Serbia will be the first European country to produce Sputnik V, starting in May, and Sinopharm’s drug, starting in October and in a factory that it will build together with China and the United Arab Emirates. These drugs will be sold “even at cost” to other countries in the region, the president said last Thursday.

A year ago, when the EU left out of its strategy against the pandemic the part of the Balkans that is not in the Union, Vucic called European solidarity a “fairy tale” that “only exists on paper” and the streets of the country were filled with flags and posters in gratitude to Xi. The president has also accused developed countries of buying extra doses “as if they wanted to vaccinate all their dogs and cats” and behaving like the rich in the shipwreck of the Titanic, “Preparing expensive lifeboats while those of us who are not rich, the little ones, like the countries of the Western Balkans, sink together.” A discourse that feeds that the majority of Serbs today believe that the main donor to their country is Beijing when it is still long the EU. “I know that a diplomatic battle is being fought over vaccines in Serbia,” admitted the head of community diplomacy, Josep Borrell, last February. “It seems we are not that good at propaganda.”

Donations in the region

The success has allowed Belgrade to mark so many diplomats in the region.
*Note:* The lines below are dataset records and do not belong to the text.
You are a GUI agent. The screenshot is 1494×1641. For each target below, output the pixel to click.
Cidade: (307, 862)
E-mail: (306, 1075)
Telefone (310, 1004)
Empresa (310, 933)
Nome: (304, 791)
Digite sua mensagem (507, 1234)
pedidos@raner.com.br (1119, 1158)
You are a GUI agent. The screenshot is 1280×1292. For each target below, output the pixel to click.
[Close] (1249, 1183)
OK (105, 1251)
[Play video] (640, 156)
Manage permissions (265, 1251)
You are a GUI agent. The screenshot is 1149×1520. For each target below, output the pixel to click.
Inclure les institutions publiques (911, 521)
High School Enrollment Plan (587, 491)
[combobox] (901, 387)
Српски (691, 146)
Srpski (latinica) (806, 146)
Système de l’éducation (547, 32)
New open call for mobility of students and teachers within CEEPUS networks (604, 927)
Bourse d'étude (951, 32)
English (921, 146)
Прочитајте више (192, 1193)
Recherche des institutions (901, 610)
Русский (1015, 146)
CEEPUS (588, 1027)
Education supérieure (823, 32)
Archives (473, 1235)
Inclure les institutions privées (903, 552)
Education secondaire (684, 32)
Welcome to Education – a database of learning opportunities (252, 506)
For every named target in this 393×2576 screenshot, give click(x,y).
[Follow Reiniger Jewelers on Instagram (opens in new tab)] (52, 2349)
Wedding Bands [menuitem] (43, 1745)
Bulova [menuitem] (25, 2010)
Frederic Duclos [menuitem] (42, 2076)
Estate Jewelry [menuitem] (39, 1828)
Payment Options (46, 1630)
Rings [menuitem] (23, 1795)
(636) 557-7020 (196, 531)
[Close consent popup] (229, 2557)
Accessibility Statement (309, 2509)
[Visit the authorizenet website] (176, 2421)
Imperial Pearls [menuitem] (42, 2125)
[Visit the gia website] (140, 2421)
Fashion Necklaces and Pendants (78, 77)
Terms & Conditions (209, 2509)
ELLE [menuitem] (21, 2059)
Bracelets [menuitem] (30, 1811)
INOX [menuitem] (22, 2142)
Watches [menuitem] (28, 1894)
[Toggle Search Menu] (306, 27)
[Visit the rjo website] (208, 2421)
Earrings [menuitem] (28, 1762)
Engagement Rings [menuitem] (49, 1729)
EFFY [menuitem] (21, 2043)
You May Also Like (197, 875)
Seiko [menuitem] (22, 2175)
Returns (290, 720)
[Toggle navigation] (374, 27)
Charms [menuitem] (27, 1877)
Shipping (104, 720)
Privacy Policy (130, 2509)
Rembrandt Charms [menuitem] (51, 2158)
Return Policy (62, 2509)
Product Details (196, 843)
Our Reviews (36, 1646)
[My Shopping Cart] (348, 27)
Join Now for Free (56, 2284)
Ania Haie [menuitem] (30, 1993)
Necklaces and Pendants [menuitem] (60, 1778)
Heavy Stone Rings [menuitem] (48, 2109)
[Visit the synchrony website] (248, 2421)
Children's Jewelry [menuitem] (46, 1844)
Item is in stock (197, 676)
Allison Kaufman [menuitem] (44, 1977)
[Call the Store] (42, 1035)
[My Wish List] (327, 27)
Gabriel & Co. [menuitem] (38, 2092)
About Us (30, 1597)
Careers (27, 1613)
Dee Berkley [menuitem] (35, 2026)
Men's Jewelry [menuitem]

Last December it announced the distribution of vaccines in the north of Kosovo, mostly Serbs, while the rest of the country continued without them, although it ended up backtracking due to the controversy generated. It has donated 4,680 doses to North Macedonia, 2,000 to Montenegro and 10,000 to the Bosnian entity with a Bosnian and Croat majority, a quarter of a century after the war. “I am happy that we can save lives […] Serbia is acting as a friend and a neighbor, “Vucic said at the handover ceremony at Sarajevo airport on the 2nd. Sefik Dzaferovic, one of the members of the Bosnian tripartite presidency present there, declared:” When the multilateral mechanisms they failed, President Vucic sent an offer, we accepted it and I thank you again for it ”.

“Donations to neighboring countries are the biggest public relations element, building Vucic’s image as a strong regional leader,” says Majda Ruge, senior analyst at the think tank European Council on Foreign Relations. “Regionally there is a perception that the EU has again failed its closest neighborhood. The information that it stores 10 million unused vaccines does not help to improve this perception ”. Seven days after Vucic achieved his juicy newspaper headline in Sarajevo, the Bosnian Foreign Minister, Bisera Turkovic, demonstrated at a press conference in Berlin with her German counterpart, Heiko Maas, the “rightly discontent” of its citizens for not having received “not a single” dose through Covax – an international mechanism for developing countries to access the vaccine – despite having paid for 1.2 million doses in advance. Bosnia – where vaccination has begun only in the Serbian entity, with Sputnik V also donated by Belgrade – at the beginning of the month resumed the partial confinement due to hospital saturation and registered a record of cases last Tuesday. Also North Macedonia, with 70% of infections by the British strain, has reinstated the curfew.

The miracle Serbian on vaccination may now, however, run into misinformation. There are still millions of its citizens who have not registered for the injection, in a region where “most do not plan to be vaccinated” and the visibility of conspiracy theories about the pandemic is “surprisingly high”, according to a report. last December of the BiEPAG research group, formed by the European Fund for the Balkans and the Center for South European Studies of the University of Graz (Austria). The progress of the campaign has also been accompanied by a rebound in infections, in part due to the relaxation in compliance with the restrictions, as recognized by the director of the World Health Organization in Serbia, Marian Ivanusa.